Feb 23 2015
By Shreeya Nanda, Senior medwireNews Reporter
Response-guided addition of adefovir to lamivudine-based therapy not only maintains long-term viral suppression in Chinese chronic hepatitis B patients with compensated liver cirrhosis, research suggests, but also improves liver function.
In this prospective study, 100 patients were assigned to different groups based on serum hepatitis B virus (HBV) levels after 24 weeks of lamivudine treatment, report Hong Wang (Fudan University, Shanghai, China) and co-workers in the World Journal of Gastroenterology.
Specifically, patients with complete and partial virological responses to lamivudine, defined as HBV levels of 60 IU/mL or below and between 60 IU/mL and 2000 IU/mL, respectively, were given adefovir in addition to ongoing lamivudine at week 48. But for those with an inadequate response, that is, with serum HBV levels higher than 2000 IU/mL, adefovir was added earlier, at week 24.
For individuals with a partial or inadequate response, the addition of adefovir resulted in a further reduction in serum HBV levels of around 1 log10 IU/mL. And by week 72, partial response patients had achieved a median HBV DNA level below the lower limit of detection, a target that was not reached in inadequate response patients during the course of treatment.
At week 144, the undetectable HBV DNA rate varied significantly between the 49, 31 and 20 patients who had a complete, partial or inadequate response, at 95.96%, 66.67% and 35.29%, respectively.
The proportion of patients with YMDD mutations in the HBV reverse transcriptase gene, associated with lamivudine resistance, also differed significantly between the groups, at 0.00% in complete response patients, and 3.23% and 15.00% in those with a partial and inadequate response, respectively.
Serum alanine aminotransferase levels were significantly lower and serum albumin levels significantly higher at week 48 than at baseline in all groups. The researchers point out, however, that these changes were attributable to lamivudine therapy alone in participants with complete and partial responses, but to the combination of lamivudine and adefovir in inadequate response patients.
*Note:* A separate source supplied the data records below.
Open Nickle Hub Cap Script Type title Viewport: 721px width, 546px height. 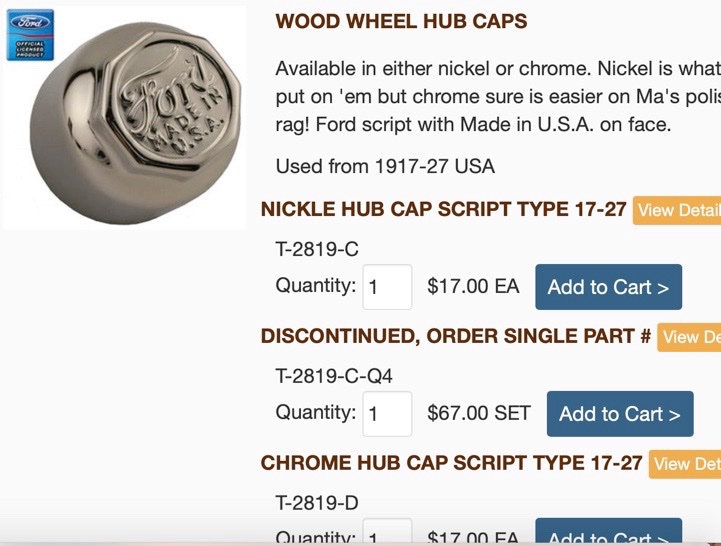click(x=443, y=209)
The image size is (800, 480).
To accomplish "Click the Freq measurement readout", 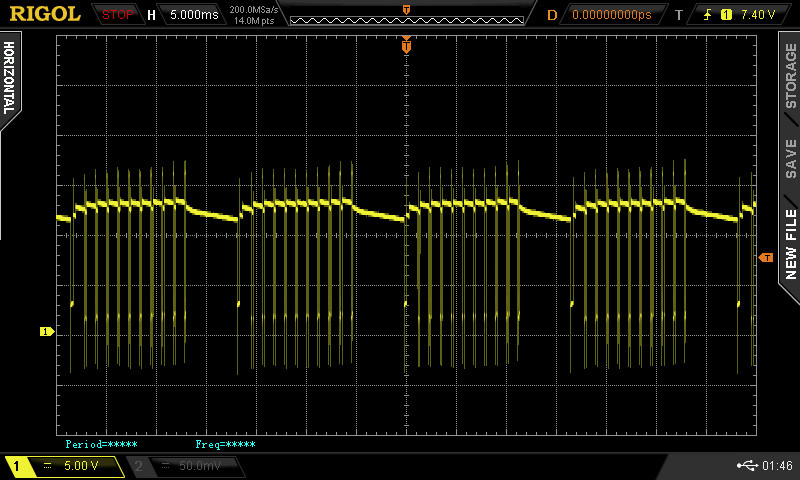I will (x=225, y=444).
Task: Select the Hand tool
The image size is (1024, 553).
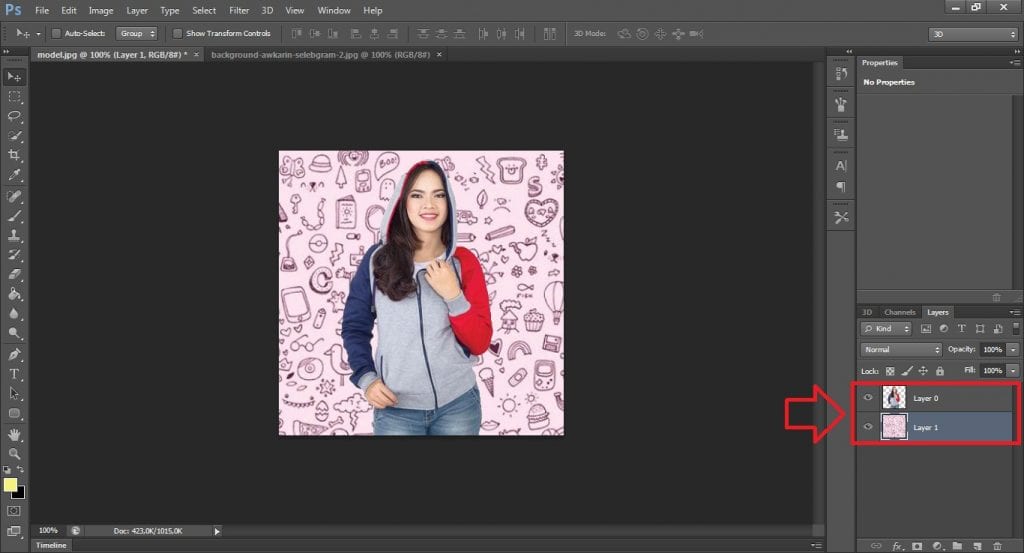Action: pos(14,433)
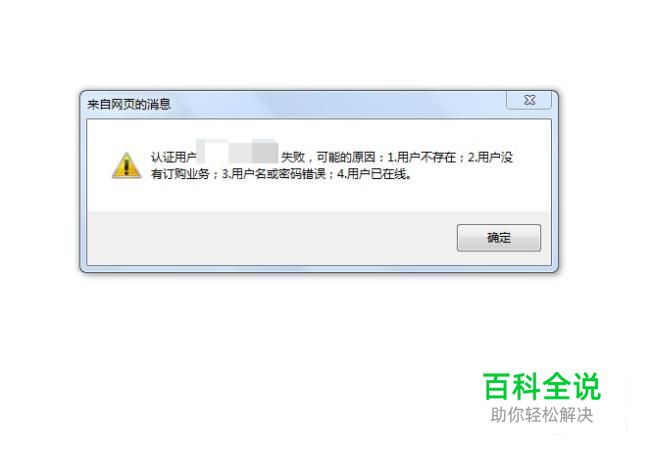Click the reason 4.用户已在线
This screenshot has width=650, height=458.
click(374, 174)

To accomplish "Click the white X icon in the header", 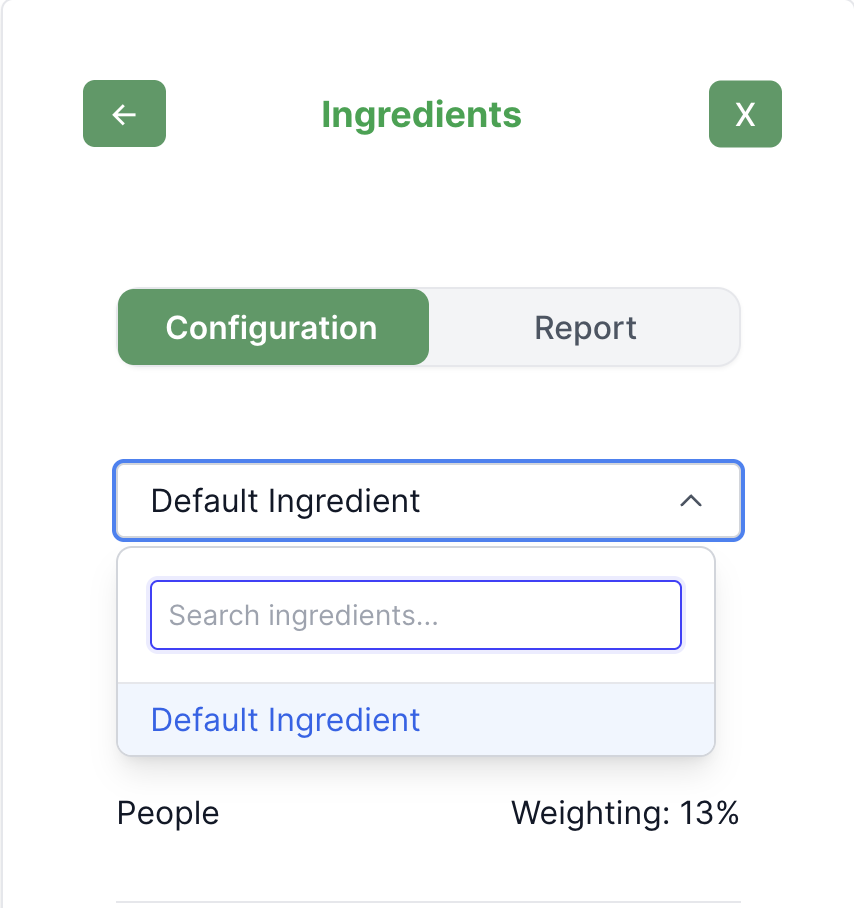I will 745,114.
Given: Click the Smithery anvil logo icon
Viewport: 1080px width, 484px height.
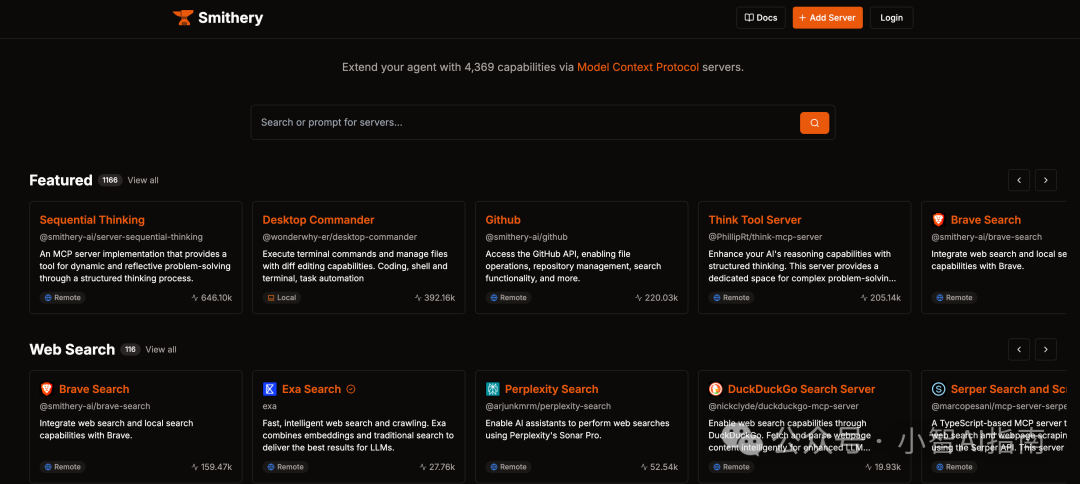Looking at the screenshot, I should click(182, 17).
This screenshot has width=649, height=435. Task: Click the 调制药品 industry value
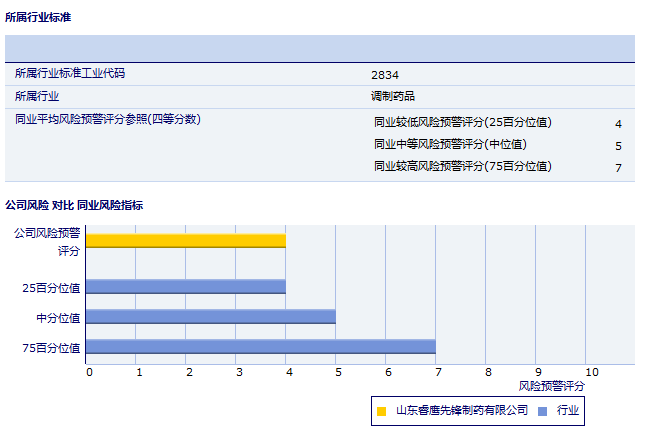[392, 97]
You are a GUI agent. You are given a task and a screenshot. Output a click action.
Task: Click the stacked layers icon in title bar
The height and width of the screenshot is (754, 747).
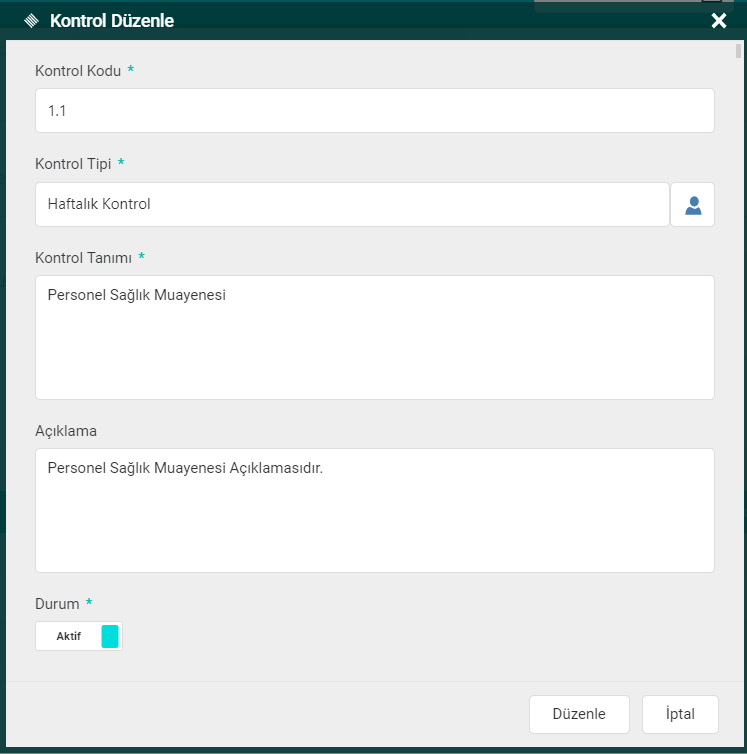(x=31, y=21)
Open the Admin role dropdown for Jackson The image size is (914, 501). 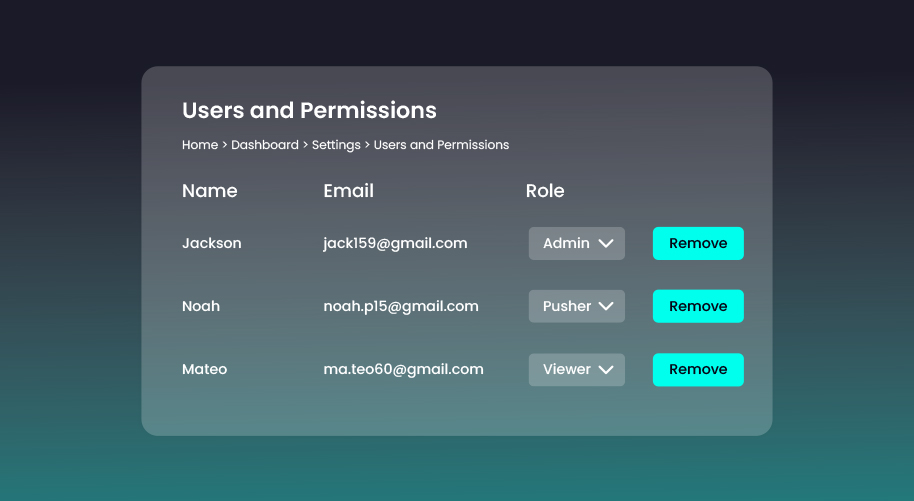point(577,243)
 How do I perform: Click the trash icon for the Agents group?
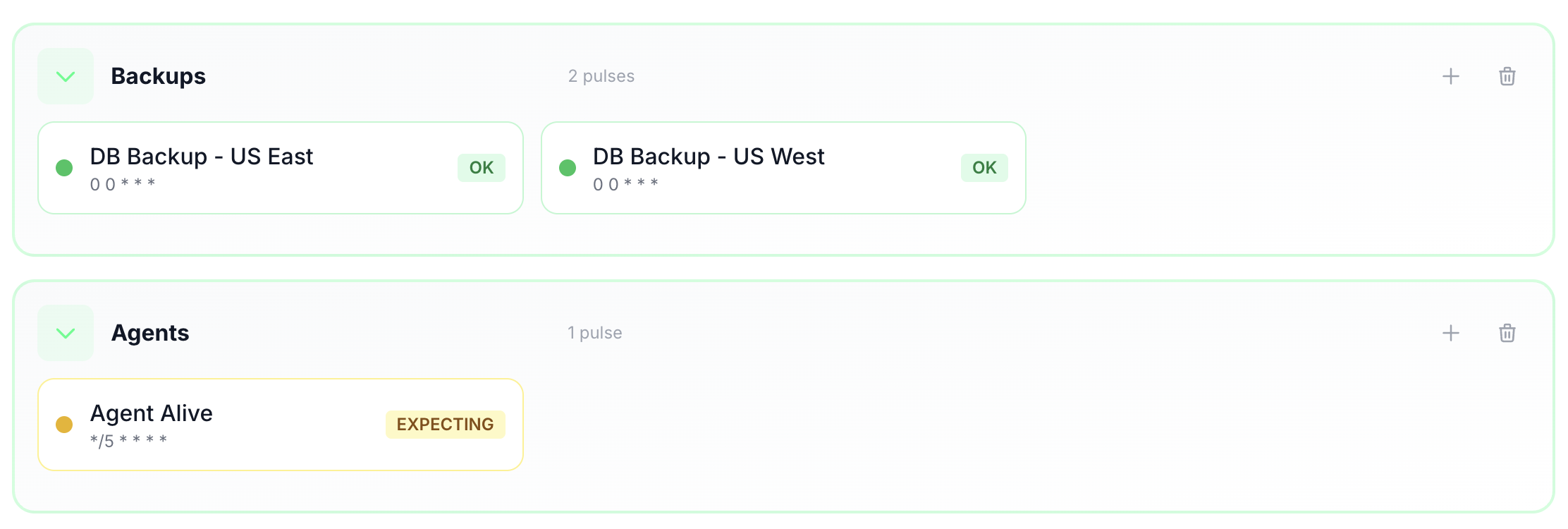pyautogui.click(x=1507, y=332)
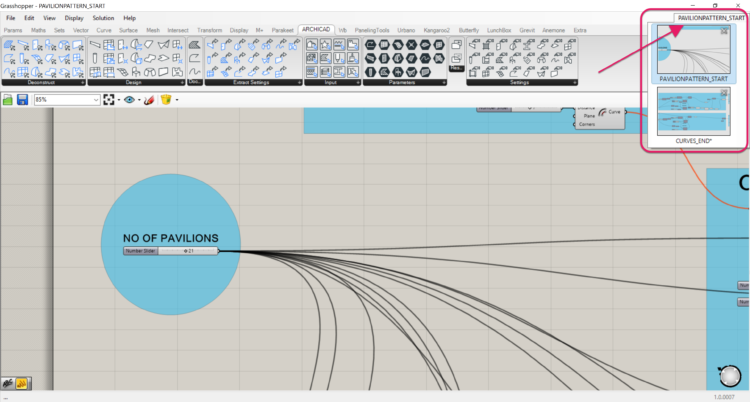Click the blue Save document icon

22,100
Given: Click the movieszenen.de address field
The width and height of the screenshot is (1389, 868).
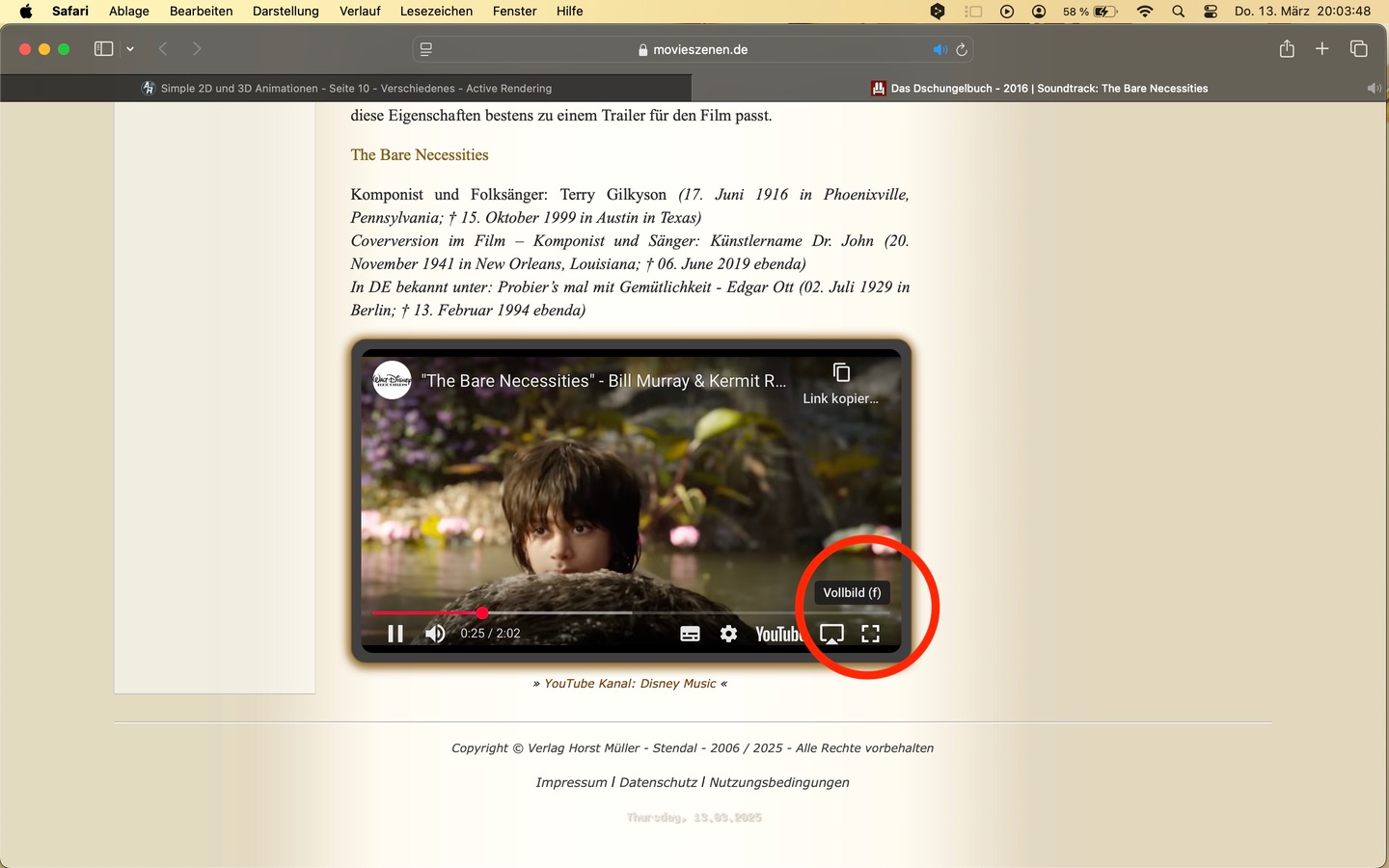Looking at the screenshot, I should [693, 49].
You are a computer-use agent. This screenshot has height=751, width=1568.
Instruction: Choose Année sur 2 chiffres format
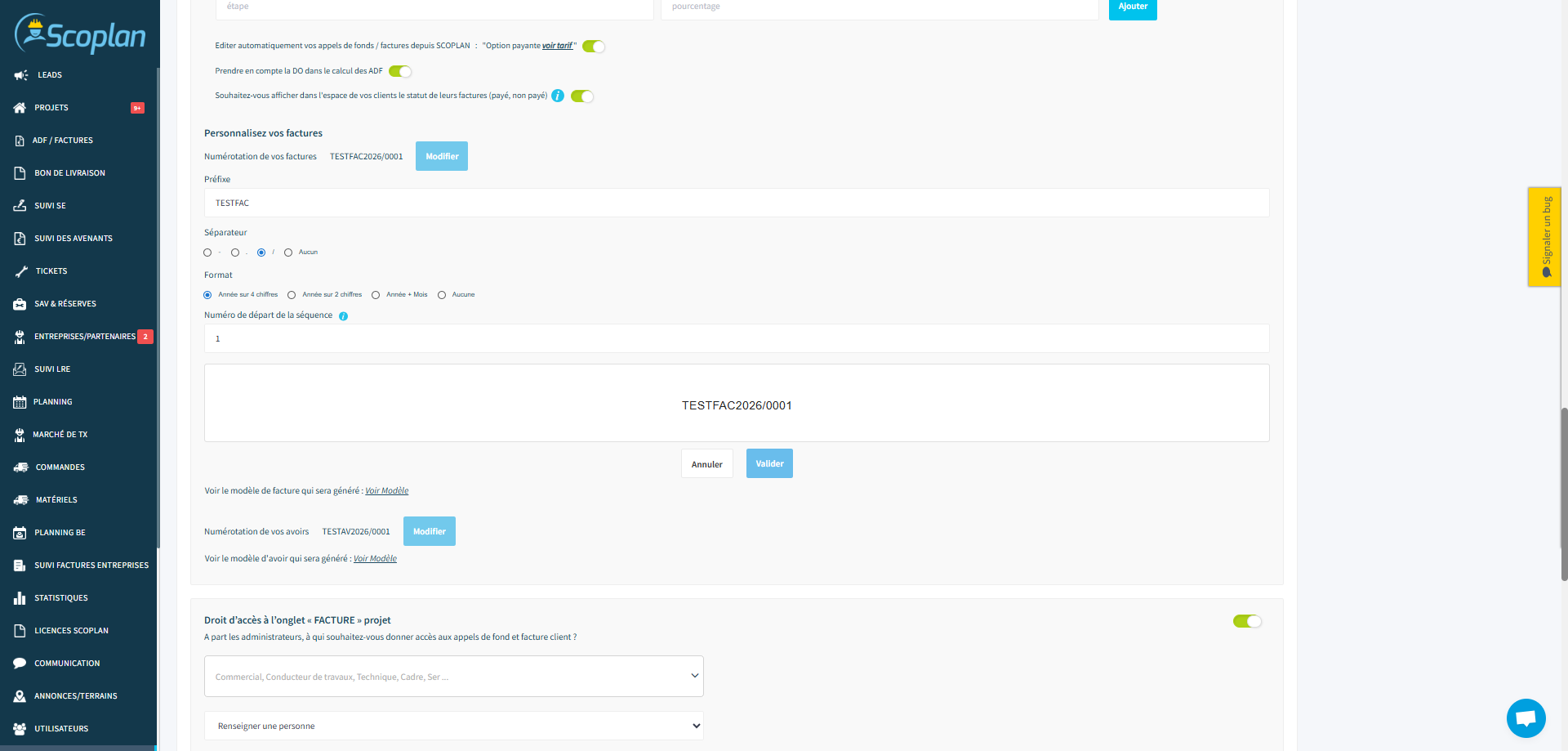(292, 295)
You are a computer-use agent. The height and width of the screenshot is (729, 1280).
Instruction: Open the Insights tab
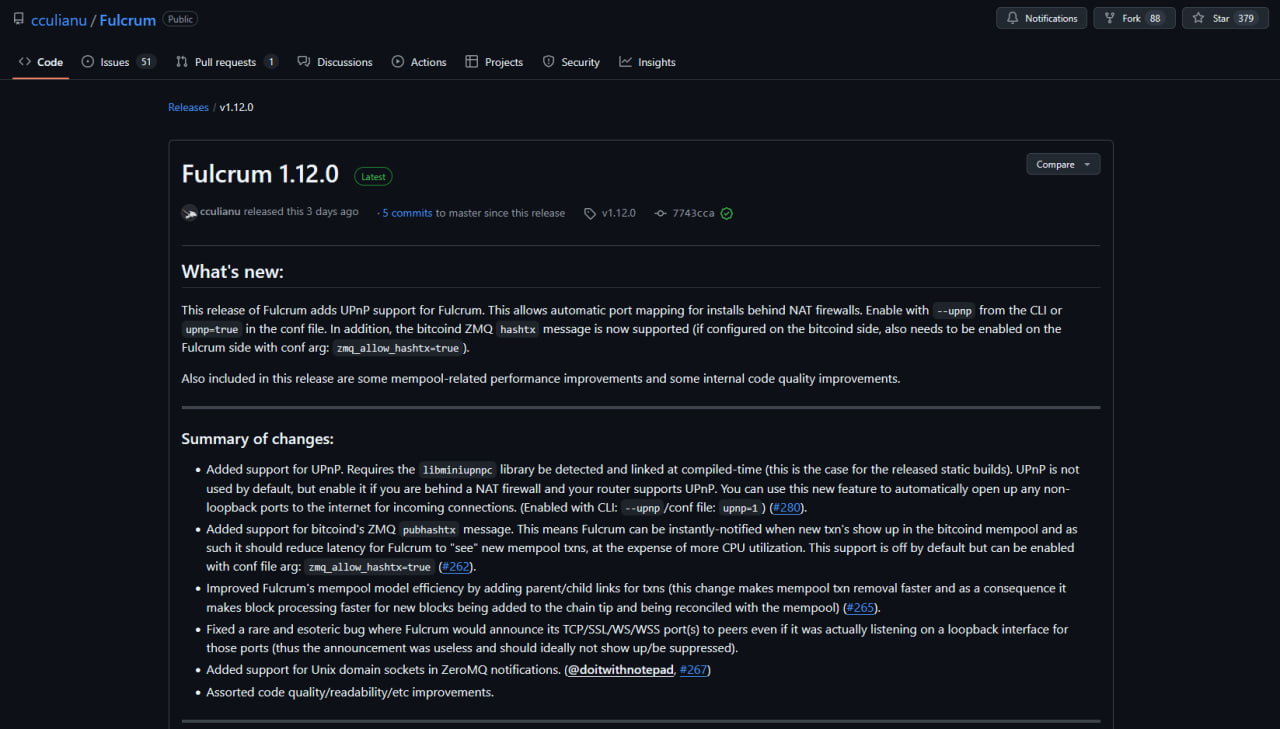pos(647,62)
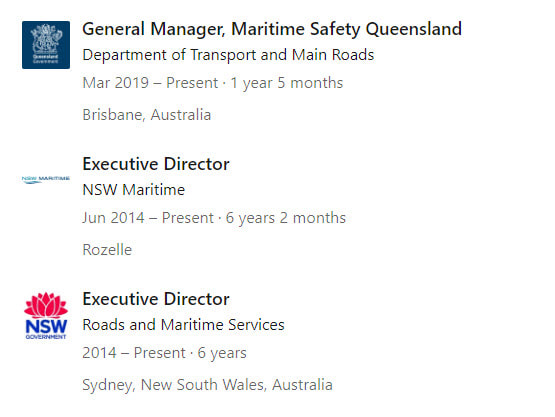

Thus, patients with a complete or partial response to lamivudine can benefit from the addition of adefovir, say the authors, but, noting that HBV DNA levels did not decrease markedly from week 24 to 48 in partial response patients, they propose the immediate add-on of adefovir at week 24.
Given the poorer response of inadequate response patients, despite the earlier initiation of adefovir, the team suggests “switching to more potent antiviral agents with a high genetic barrier and without cross-resistance to [lamivudine] would be a better choice”.